ENTRIES PROVIDED ::
════════════════

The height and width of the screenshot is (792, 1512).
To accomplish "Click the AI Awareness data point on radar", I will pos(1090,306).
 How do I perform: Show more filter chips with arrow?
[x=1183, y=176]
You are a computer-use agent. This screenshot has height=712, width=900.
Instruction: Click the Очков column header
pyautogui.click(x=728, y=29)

════════════════

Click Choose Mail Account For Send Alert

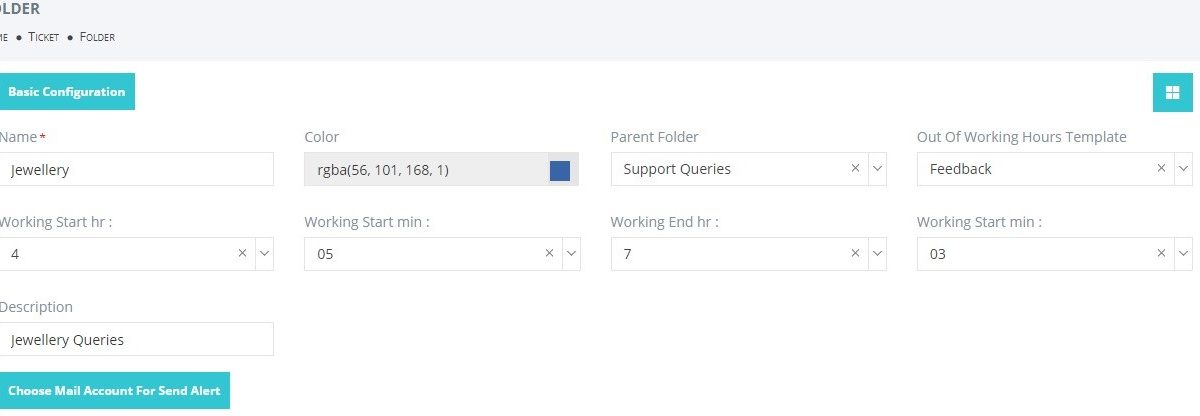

════════════════

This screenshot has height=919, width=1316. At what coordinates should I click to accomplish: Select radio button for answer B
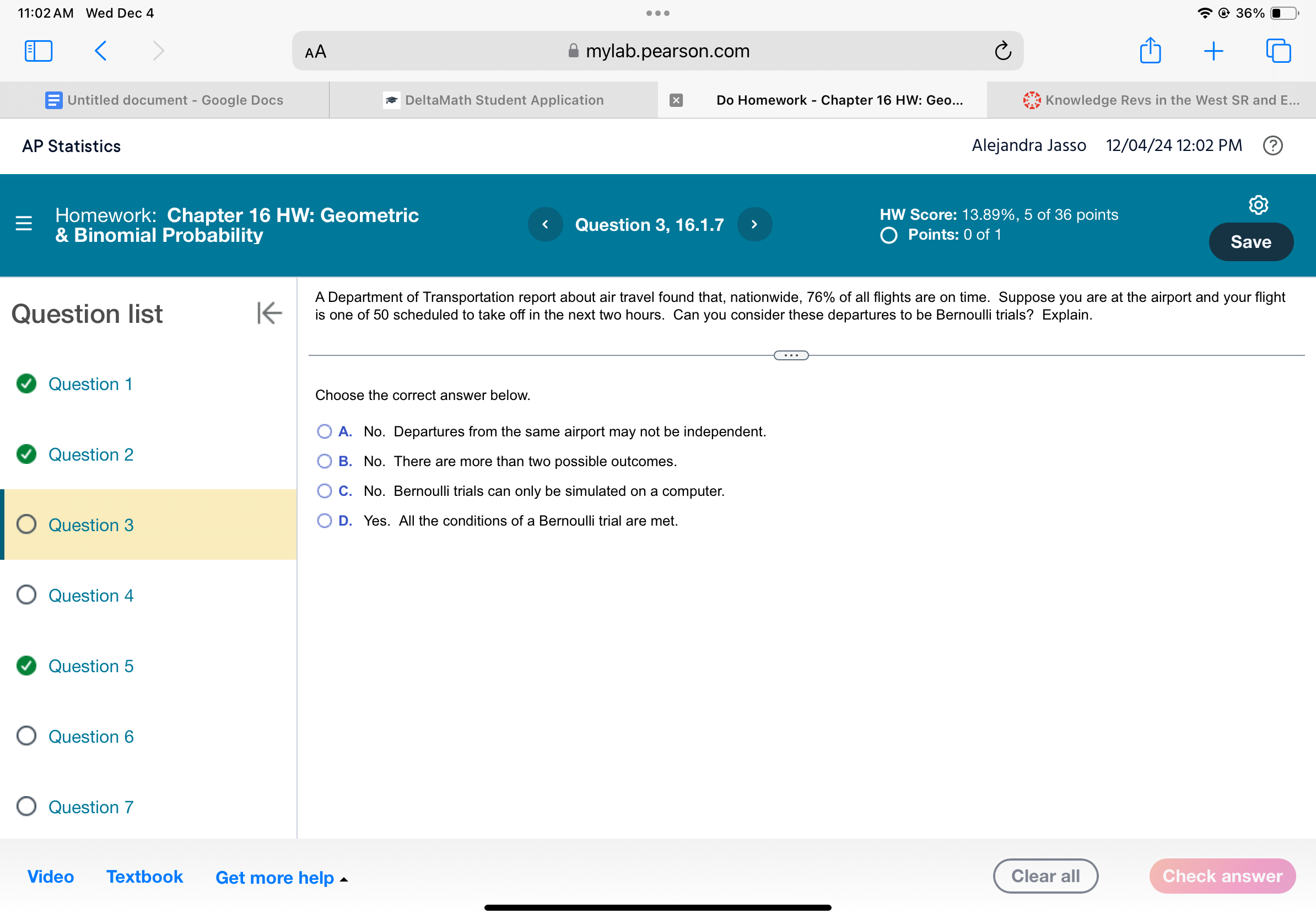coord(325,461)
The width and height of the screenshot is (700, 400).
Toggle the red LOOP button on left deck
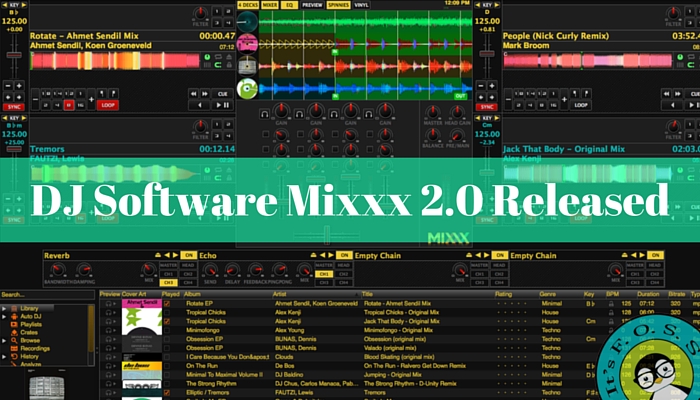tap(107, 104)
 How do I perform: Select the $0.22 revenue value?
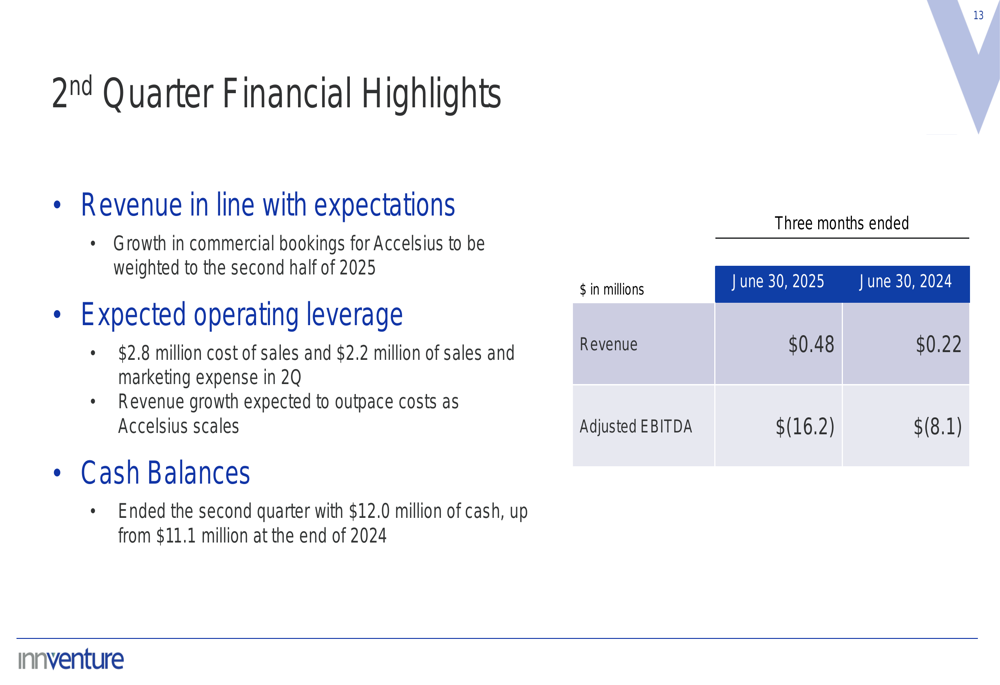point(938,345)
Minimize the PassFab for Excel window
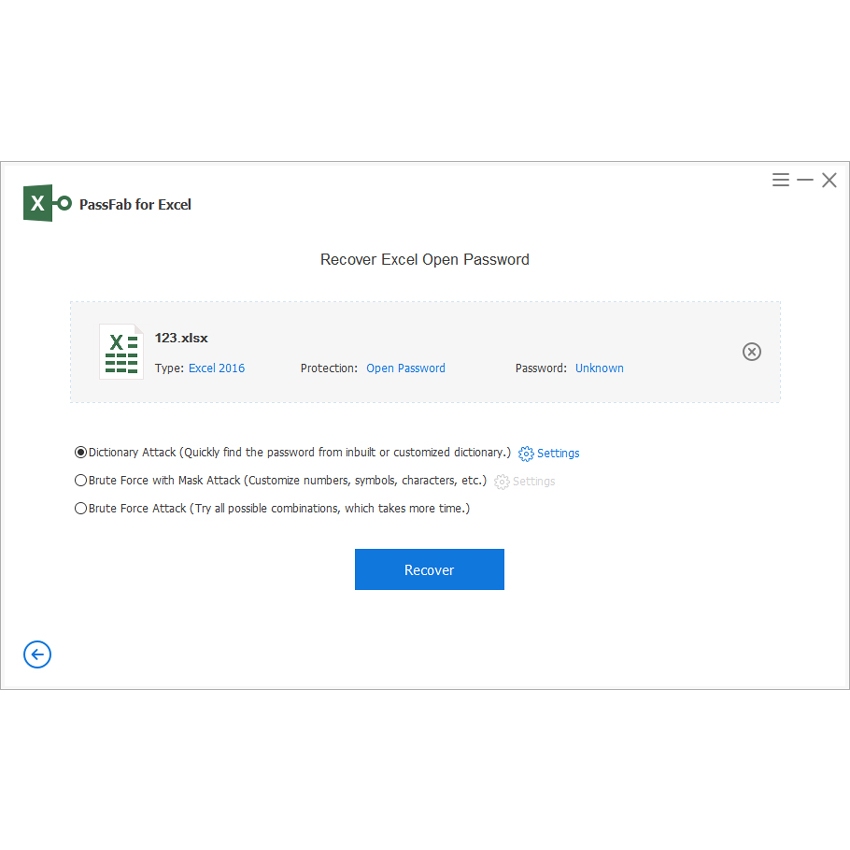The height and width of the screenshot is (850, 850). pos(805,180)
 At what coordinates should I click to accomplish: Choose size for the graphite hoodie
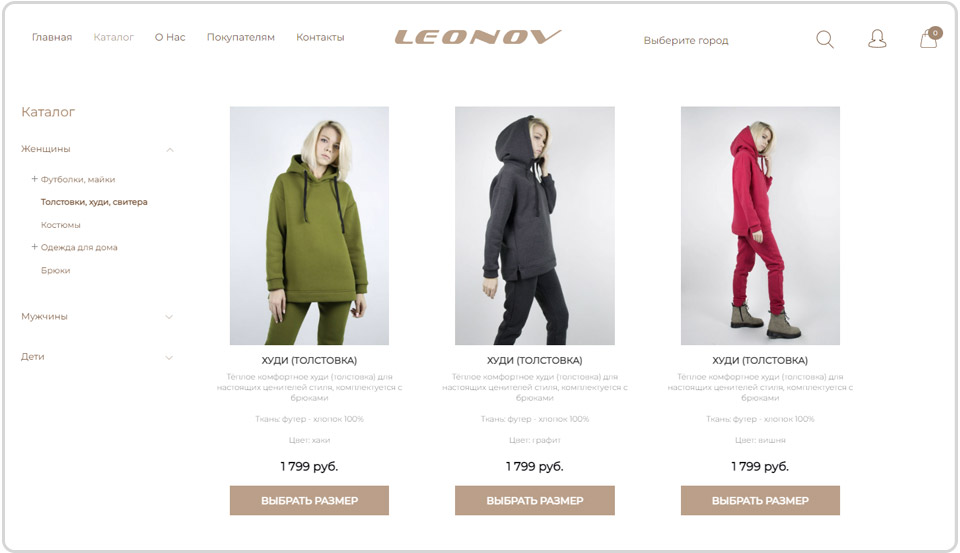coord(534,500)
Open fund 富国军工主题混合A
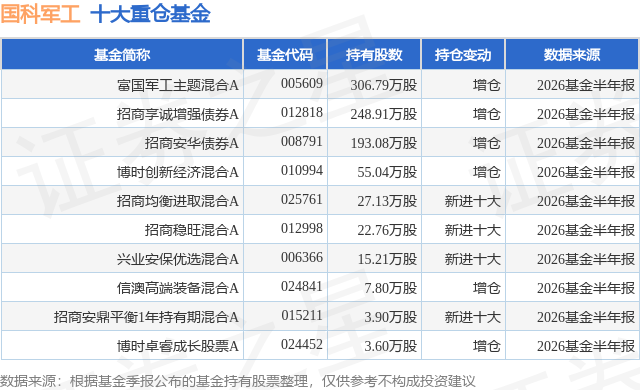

════════════════

YOUR GOAL :: "How do I perform: Select" marks the first line to copy, and "Open fund 富国军工主题混合A" marks the last. Repeat that stretch above exactly, with no pictures.

EXERCISE ANSWER ::
 How do I perform: Select the $0.22 revenue value?
point(938,345)
Minimize the PassFab for Excel window
The height and width of the screenshot is (850, 850). pos(805,180)
 At what coordinates should I click to accomplish: Choose size for the graphite hoodie
coord(534,500)
Open fund 富国军工主题混合A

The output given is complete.